ER modality was analyzed using electron microscopy in order to observe the effects of different conditions on melanoctyes. As shown in Fig. 4, dilated ER was observed in H₂O₂- and NaOH/H₂O₂-treated cells. In untreated cells, ER configuration was shown to be normal. Notably, normal ER configuration was also observed in quercetin/H₂O₂-treated cells. This therefore suggested that quercetin was able to prevent H₂O₂-induced ER dilation.

Confocal laser scanning microscopy was performed in order to assess the co-localization of tyrosinase, the rate-limiting enzyme for melanin synthesis, and calreticulin, an ER marker protein. In untreated cells and quercetin/H₂O₂-treated cells, tyrosinase fluorescence was beyond the fluorescence marked by calreticulin, which indicated that tyrosinase was effectively exported from the ER. However, in H₂O₂- and NaOH/H₂O₂-treated cells, the distribution of tyrosinase fluorescence was pronounced in ER marked by calreticulinin, which suggested that the export of tyrosinase from the ER was disordered (Fig. 5); this therefore indicated that H₂O₂ interfered with the functional export of tyrosinase from the ER.

Western blot analysis was used to determined the expression levels of tyrosinase in melanocytes. As shown in Fig. 6, tyrosinase expression was significantly increased in the quercetin/H₂O₂ group compared with that of the untreated group (P=0.046).
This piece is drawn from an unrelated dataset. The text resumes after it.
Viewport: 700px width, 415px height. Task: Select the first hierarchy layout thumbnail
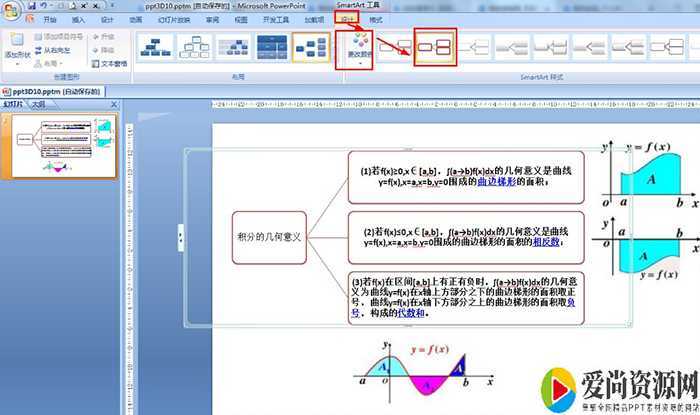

By contrast, tyrosinase expression was significantly decreased in the H₂O₂ (P<0.01) and NaOH/H₂O₂ groups (P<0.01) compared with that of the control; however, no significant differences were observed between these two groups (P=0.185). This therefore indicated that quercetin attenuated the H₂O₂-induced inhibition of tyrosinase expression.